Another quiet-challenged veteran, Brendan Shanahan, can't get enough of the new NHL that he championed. Shanahan, who helped put forth the open concept, has 15 goals for the Detroit Red Wings, just 10 less than he had in 2003-04.
"I was concerned (about the layoff because of the lockout)," the 36-year-old Mimico native said. "But I worked hard and just made sure if things changed it was not going to be because I was out of shape."

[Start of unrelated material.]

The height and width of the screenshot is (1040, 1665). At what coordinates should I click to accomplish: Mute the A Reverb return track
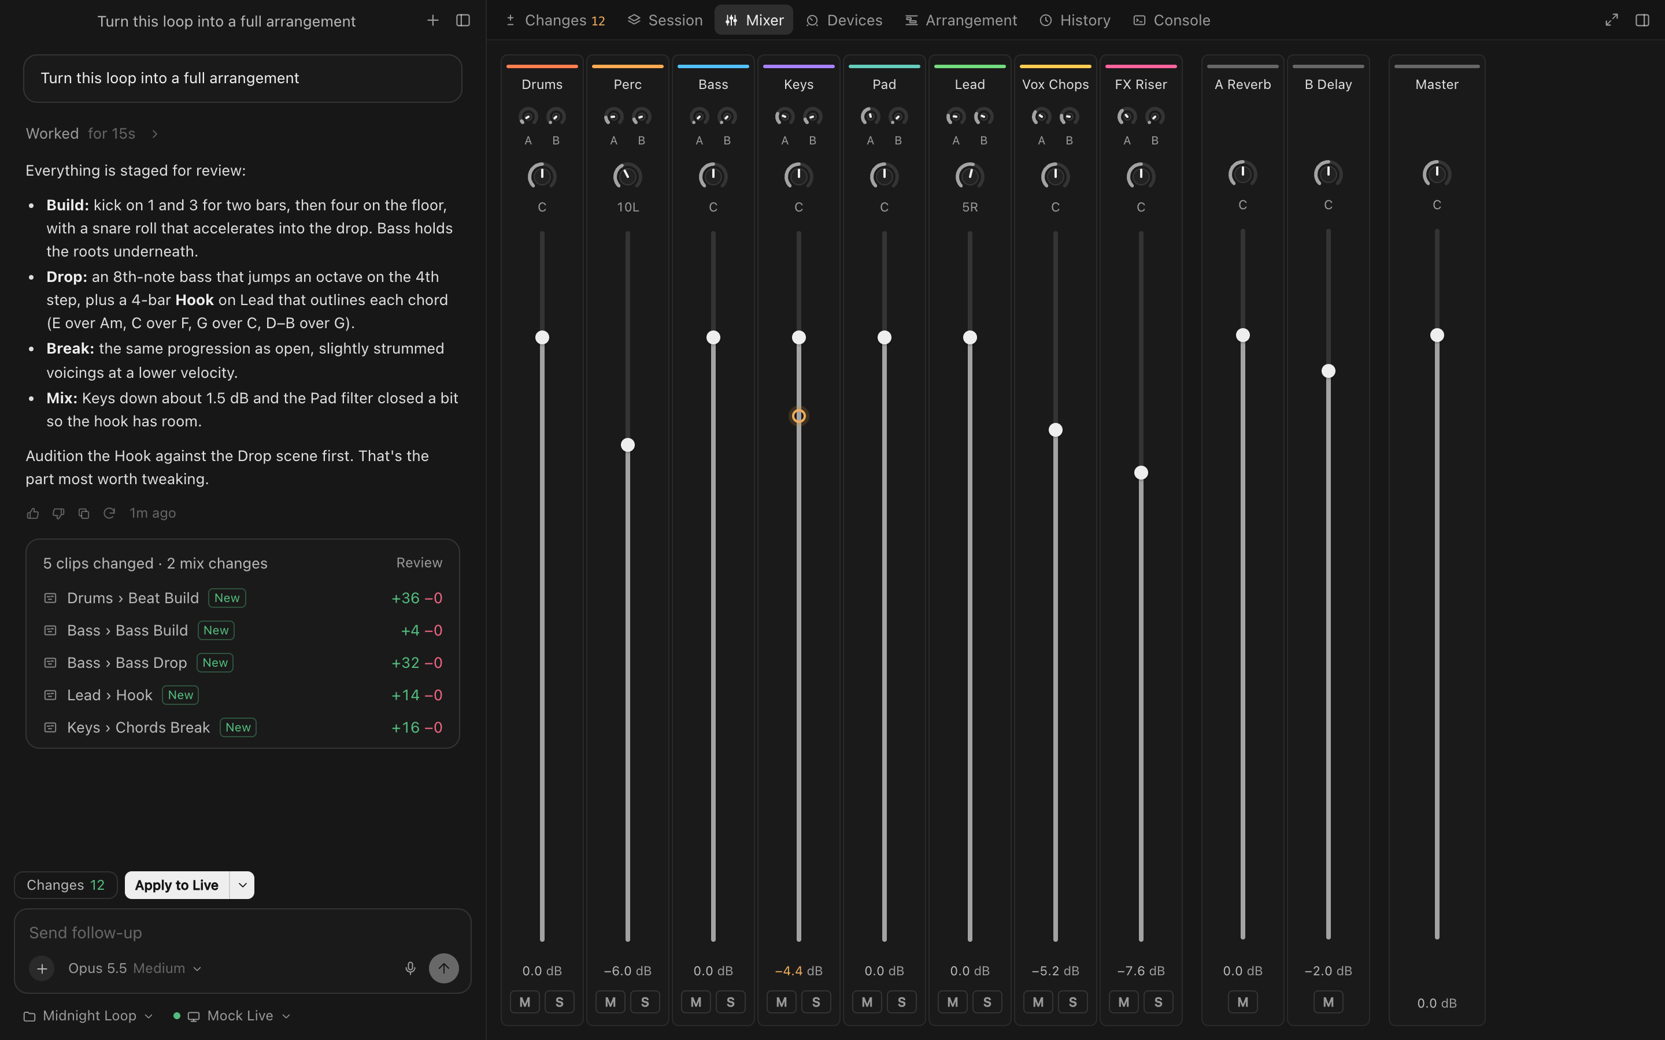point(1243,1001)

Does anyone like the Kings' Sean Avery? After he was boarded from behind by Avery on Wednesday, Mark Bell of the Chicago Blackhawks said: "We have a long feud going back to junior. Some day there's going to be no referee in the middle of us and I'm going to take care of him." ... Wings coach Mike Babcock does not buy the idea Steve Yzerman is close to retiring. "Sometimes as a coach you're the last to know, but I don't think that (Yzerman is thinking about retiring)." ... Montreal Canadiens players expressed relief when Joe Thornton was traded out of their division and conference, but in his final 15 games against Montreal in a Boston Bruins sweater (including playoffs), Thornton had one assist ... The next time someone says the schedule is compressed because of the Olympics, don't bite. The Canadiens have a week off after tonight, the Philadelphia Flyers had a week off in October and the Ottawa Senators would have had a week off if not for playing a rescheduled game this Monday in Florida. It's not right that some teams get a week off and others do not.